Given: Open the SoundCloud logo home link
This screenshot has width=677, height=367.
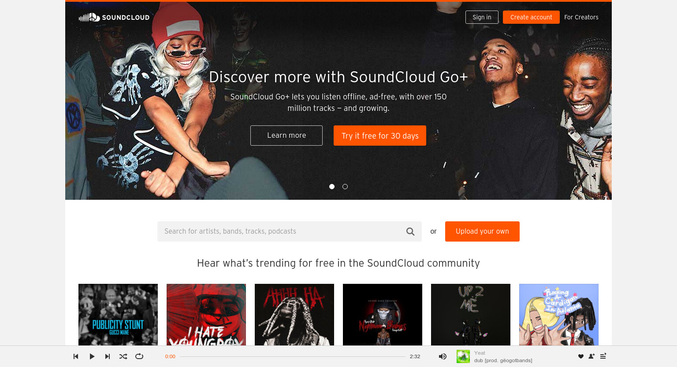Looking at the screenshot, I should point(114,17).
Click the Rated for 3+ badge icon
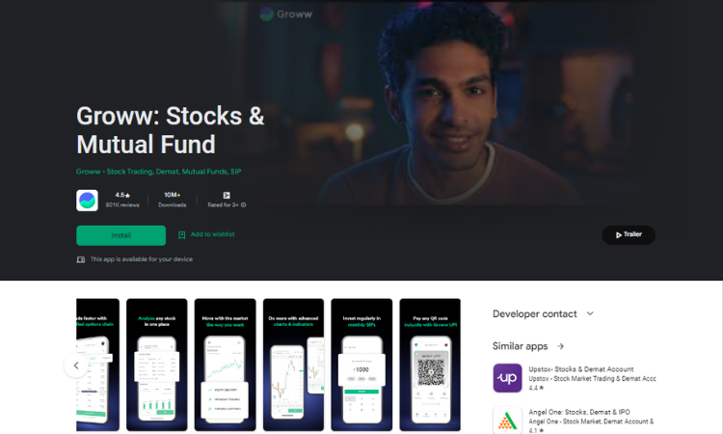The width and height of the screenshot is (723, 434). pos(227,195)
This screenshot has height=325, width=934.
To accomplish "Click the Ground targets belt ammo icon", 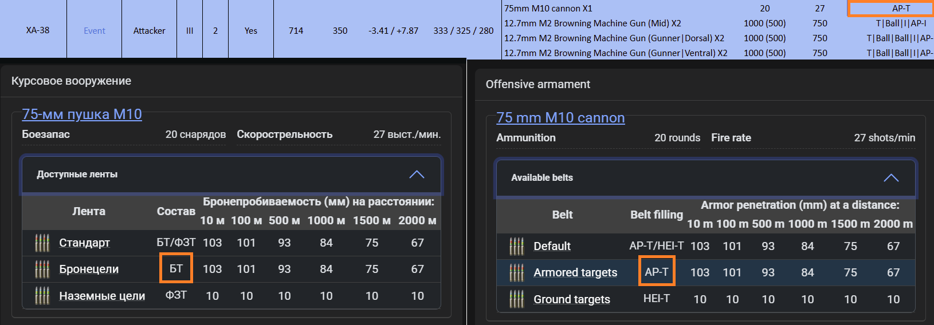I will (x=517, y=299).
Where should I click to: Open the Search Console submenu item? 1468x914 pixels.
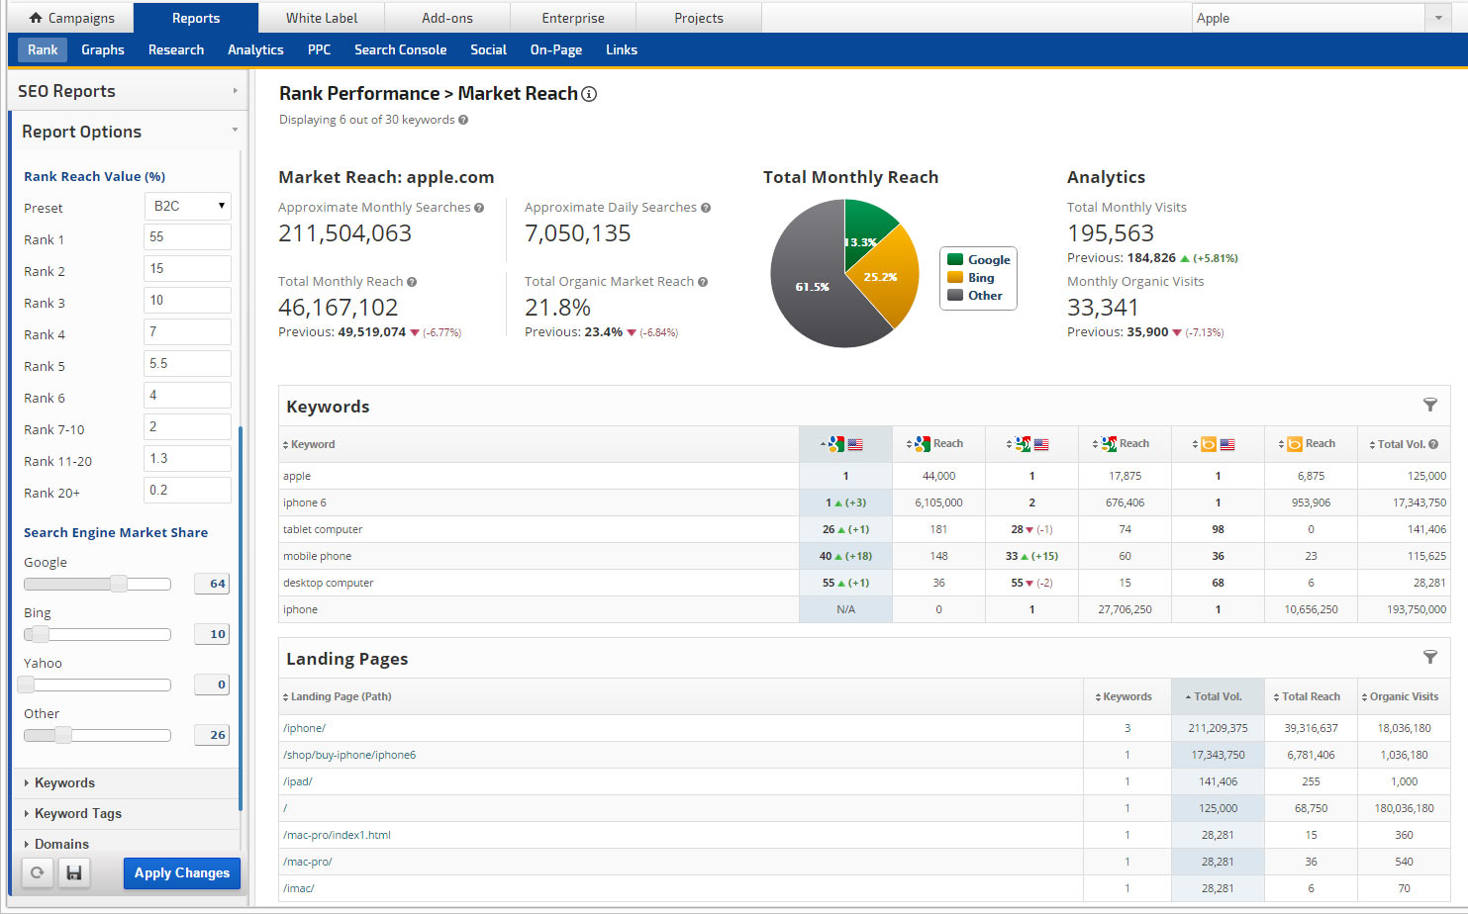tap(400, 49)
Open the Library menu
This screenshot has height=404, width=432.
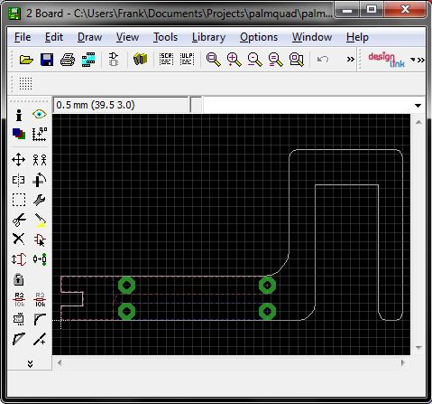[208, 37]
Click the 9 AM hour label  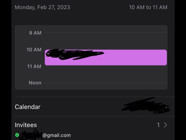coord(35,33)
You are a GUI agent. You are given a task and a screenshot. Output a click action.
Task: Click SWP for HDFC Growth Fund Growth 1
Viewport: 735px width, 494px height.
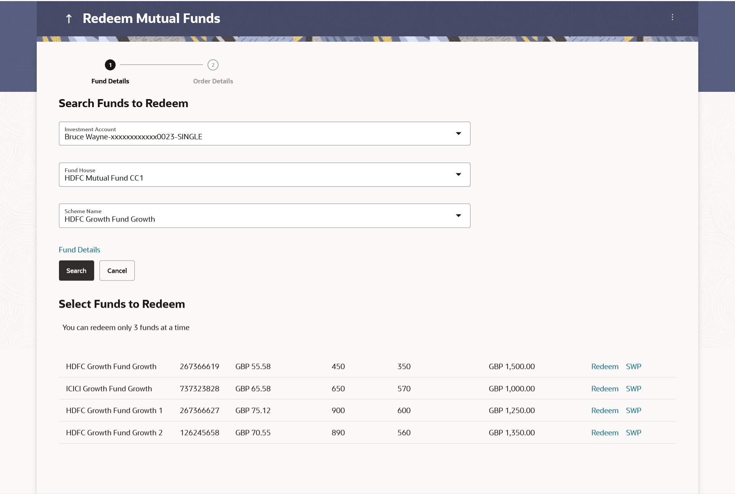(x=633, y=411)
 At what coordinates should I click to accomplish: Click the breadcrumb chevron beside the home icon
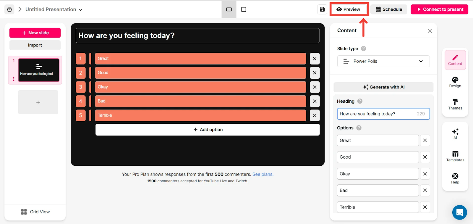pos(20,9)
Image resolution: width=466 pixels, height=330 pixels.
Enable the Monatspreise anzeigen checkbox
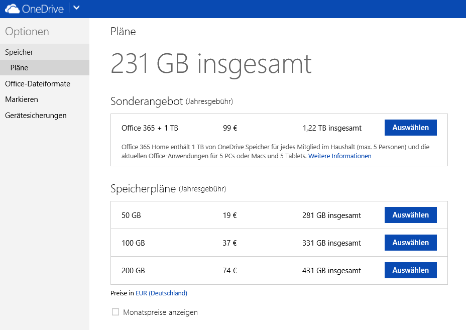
= = = = =
**Task directions**
Transcribe verbatim every line from the one containing "At what coordinates" through the end of the records. Omit the pictures from your transcription.

**Response**
 At what coordinates should I click to accomplish: Click the breadcrumb chevron beside the home icon
pos(20,9)
Image resolution: width=466 pixels, height=330 pixels.
Enable the Monatspreise anzeigen checkbox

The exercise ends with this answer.